The UNHCR said it would launch its Rohingya response plan for this year on Tuesday.
Bangladesh has long made it clear that it does not intend to house the Rohingya permanently and that position has hardened in recent months as Dhaka endures economic turbulence.
As a result, Bangladesh has cracked down on the Rohingya’s living conditions in the refugee camps, while aid agencies, including the World Food Programme, announced they were slashing food aid due to funding cuts.
Dhaka has already bulldozed Rohingya-run shops, closed hundreds of unofficial schools and limited movement, causing a surge in preventable deaths, particularly among pregnant women and those who had contracted water-borne disease.
“The consequences of the fire will be catastrophic for the Rohingya families living in Cox’s Bazar refugee camps, thousands of whom will now be forced to sleep under open skies, with no access to food, water or formal health support,” warned Adnan Junaid, Asia regional director at the International Rescue Committee.
Most concerningly, the camps have become lawless organised crime hubs — international drug smugglers, armed groups from Myanmar and human traffickers all operate freely.
Desperate journeys by boat on the increase
In January, Human Rights Watch warned that the living conditions for Rohingya in Cox’s Bazar were “impossible” and warned more people would attempt to flee Bangladesh.
Last year, more than 3,500 Rohingya attempted to reach South-east Asian countries by boat — Malaysia has, historically, allowed some Rohingya to settle in the country and work — and at least 350 people died en route.
This was a 360 per cent increase from 2021 in the number of Rohingya attempting to make the deadly crossing, usually on old fishing boats that are barely seaworthy, through the Bay of Bengal.

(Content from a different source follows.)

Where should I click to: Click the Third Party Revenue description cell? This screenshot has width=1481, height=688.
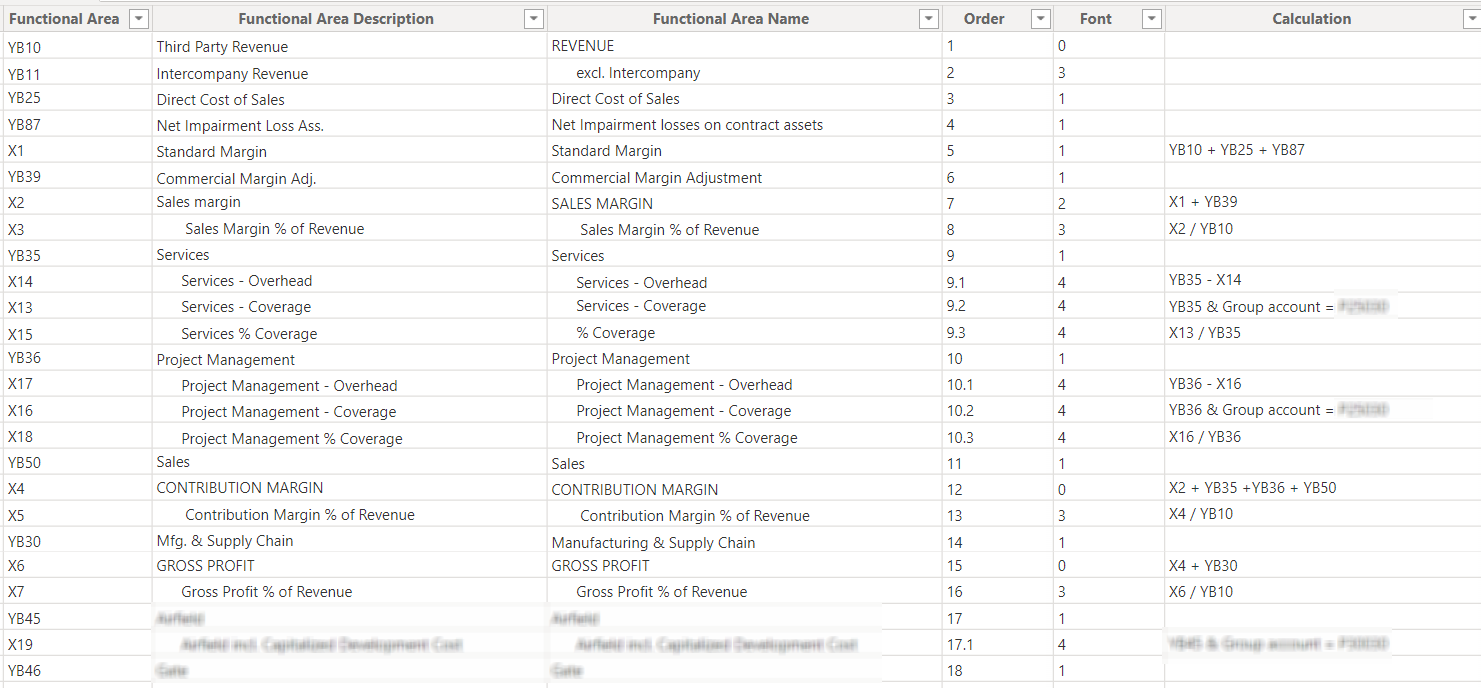tap(222, 47)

One boat with 180 Rohingya on board is thought to have sunk in December, while another vessel came ashore on the Indonesian island of Aceh with those on board reporting that more than 20 people had died during the journey from dehydration.

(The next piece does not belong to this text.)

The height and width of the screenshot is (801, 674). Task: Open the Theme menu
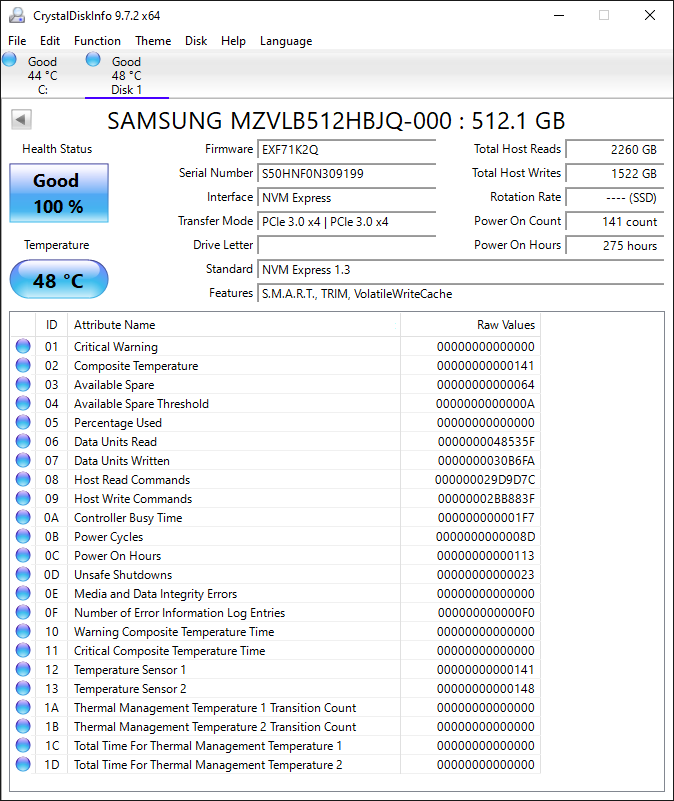153,41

Rohingya community leaders, such as Mr Rezuwan Khan, fear that the rapid deterioration of their living standards in Cox’s Bazar and the increasing threat posed by organised crime will encourage more people to take to the sea.
“The sounds of bullets and the sights of flames mean the Rohingya don’t sleep at night," he said. "For many people it is better to flee this camp than to stay here.
“The sea is the one and only way for refugees to flee and so people will go wherever they can to try to save their life, despite the risks involved.”